Data extracted from a collection
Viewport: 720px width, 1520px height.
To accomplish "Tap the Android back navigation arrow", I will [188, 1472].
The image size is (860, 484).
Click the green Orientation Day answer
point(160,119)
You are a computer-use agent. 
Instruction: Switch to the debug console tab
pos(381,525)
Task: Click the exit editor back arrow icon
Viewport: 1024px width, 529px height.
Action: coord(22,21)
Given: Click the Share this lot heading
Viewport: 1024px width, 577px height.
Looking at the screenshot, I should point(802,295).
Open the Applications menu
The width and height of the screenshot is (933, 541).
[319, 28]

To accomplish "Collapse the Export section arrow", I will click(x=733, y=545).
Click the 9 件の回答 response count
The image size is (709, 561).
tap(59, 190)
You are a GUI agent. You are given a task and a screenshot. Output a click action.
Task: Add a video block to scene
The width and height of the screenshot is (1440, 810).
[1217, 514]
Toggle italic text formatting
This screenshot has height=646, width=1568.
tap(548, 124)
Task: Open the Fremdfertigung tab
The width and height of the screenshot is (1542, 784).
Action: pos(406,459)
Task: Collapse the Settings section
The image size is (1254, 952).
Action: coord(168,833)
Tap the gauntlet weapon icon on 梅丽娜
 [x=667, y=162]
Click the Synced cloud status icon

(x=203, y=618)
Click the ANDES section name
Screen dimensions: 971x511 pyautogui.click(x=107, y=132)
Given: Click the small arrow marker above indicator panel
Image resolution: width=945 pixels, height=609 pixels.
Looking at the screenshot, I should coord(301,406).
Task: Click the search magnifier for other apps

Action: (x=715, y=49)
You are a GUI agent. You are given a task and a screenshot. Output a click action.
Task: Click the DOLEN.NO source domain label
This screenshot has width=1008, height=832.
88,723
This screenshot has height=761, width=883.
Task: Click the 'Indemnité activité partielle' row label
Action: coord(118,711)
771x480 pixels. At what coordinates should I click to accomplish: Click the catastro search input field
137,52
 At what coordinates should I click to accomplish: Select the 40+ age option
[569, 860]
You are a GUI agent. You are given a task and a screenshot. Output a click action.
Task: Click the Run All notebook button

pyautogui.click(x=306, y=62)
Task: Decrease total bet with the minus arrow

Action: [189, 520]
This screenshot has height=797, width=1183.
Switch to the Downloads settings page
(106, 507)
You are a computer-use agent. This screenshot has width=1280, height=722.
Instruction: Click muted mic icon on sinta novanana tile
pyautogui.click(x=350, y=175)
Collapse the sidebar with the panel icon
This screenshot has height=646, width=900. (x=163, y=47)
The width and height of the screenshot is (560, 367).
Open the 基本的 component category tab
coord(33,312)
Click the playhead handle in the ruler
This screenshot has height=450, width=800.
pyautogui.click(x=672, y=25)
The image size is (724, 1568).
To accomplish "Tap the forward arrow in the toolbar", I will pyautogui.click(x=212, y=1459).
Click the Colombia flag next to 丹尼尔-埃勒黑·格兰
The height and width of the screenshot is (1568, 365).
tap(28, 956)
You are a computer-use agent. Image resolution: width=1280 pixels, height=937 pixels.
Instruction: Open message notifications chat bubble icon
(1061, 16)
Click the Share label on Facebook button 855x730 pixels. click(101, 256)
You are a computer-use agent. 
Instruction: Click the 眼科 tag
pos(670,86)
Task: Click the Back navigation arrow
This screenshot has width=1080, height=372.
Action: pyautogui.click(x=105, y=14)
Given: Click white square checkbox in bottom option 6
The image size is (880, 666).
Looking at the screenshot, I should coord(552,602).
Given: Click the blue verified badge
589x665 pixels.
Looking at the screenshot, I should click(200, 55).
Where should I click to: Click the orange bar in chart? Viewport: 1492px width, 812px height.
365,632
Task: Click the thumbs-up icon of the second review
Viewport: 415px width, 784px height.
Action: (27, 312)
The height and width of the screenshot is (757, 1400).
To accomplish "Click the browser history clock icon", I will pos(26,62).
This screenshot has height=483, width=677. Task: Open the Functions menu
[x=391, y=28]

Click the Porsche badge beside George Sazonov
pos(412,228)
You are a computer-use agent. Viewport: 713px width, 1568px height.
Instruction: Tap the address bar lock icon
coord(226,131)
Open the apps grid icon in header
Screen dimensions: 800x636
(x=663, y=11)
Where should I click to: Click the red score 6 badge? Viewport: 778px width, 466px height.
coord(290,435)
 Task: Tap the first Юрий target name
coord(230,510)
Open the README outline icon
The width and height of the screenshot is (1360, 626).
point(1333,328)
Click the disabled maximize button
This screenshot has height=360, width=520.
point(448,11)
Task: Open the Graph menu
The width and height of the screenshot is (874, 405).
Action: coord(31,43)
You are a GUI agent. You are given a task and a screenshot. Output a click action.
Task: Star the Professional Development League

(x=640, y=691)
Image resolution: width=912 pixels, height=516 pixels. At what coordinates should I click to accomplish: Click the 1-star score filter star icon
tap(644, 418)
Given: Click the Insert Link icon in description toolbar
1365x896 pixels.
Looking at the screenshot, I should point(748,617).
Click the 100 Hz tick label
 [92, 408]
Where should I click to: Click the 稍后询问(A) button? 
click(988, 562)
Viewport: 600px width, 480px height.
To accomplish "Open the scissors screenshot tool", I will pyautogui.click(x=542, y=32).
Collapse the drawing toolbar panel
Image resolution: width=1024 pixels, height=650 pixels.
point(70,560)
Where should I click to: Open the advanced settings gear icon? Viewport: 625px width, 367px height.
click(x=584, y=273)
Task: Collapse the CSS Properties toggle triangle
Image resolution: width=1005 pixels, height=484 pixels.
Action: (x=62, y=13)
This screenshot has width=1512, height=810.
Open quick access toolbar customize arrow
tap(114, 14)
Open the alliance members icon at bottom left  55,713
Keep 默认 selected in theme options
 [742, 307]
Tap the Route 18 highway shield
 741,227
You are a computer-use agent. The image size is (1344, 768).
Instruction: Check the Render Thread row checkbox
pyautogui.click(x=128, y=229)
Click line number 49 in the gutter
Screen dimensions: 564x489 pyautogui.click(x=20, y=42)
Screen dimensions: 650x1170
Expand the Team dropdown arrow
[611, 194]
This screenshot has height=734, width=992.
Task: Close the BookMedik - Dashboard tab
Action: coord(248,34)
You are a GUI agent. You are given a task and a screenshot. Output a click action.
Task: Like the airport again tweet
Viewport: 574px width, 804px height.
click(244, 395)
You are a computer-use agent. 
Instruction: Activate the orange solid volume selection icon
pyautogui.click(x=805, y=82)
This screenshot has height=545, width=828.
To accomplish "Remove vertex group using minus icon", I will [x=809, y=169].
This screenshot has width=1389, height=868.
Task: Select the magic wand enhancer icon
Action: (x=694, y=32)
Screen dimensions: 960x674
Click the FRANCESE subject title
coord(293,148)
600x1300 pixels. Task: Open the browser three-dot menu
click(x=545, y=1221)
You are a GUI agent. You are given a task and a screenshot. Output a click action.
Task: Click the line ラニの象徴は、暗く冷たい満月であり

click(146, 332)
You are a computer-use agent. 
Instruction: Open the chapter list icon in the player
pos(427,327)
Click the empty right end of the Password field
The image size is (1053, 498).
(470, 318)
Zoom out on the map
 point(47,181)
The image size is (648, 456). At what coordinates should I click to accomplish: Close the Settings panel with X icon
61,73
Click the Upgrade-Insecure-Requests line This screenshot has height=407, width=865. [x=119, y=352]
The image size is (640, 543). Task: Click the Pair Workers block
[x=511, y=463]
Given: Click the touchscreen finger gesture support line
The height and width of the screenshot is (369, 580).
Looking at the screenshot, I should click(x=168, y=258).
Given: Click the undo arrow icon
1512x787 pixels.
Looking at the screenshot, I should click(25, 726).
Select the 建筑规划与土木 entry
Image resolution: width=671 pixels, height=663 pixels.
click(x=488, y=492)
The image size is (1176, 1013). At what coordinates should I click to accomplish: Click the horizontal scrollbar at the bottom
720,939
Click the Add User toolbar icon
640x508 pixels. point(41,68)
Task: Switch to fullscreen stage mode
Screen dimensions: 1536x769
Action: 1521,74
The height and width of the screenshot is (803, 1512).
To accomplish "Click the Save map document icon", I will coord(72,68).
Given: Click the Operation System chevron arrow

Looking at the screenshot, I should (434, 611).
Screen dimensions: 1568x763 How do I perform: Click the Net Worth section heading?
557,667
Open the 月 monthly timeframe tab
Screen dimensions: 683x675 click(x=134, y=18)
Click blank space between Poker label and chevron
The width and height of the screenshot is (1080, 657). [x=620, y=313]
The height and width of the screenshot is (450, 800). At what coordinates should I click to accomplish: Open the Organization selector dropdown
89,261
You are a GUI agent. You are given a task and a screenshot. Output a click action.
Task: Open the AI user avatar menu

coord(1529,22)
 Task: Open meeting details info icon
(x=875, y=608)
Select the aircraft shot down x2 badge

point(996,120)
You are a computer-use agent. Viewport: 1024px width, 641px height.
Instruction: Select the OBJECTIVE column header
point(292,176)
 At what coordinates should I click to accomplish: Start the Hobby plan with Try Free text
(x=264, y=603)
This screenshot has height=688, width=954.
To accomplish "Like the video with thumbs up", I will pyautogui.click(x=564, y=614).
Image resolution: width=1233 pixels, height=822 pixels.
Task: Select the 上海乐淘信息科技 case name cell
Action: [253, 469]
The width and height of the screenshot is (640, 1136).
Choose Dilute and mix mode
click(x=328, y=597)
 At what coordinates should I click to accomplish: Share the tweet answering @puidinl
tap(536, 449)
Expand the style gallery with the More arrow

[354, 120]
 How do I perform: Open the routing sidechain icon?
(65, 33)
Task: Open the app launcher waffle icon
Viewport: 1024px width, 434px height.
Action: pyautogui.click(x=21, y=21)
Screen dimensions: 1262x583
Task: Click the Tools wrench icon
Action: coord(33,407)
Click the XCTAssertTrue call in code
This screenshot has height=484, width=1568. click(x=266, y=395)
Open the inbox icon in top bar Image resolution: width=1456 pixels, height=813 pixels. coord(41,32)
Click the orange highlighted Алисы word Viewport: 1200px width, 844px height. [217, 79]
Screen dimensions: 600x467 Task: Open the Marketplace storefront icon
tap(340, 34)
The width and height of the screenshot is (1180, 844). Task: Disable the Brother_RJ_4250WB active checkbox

■ **TASK PROMPT**
Copy out, word for word, the part of the entries above that begins at the line with "Where should I click to: Click the red" and ends at the line with "Task: Open the Graph menu", including both.

■ **TASK RESPONSE**
Where should I click to: Click the red score 6 badge? Viewport: 778px width, 466px height.
coord(290,435)
 Task: Tap the first Юрий target name
coord(230,510)
Open the README outline icon
The width and height of the screenshot is (1360, 626).
point(1333,328)
Click the disabled maximize button
This screenshot has height=360, width=520.
point(448,11)
Task: Open the Graph menu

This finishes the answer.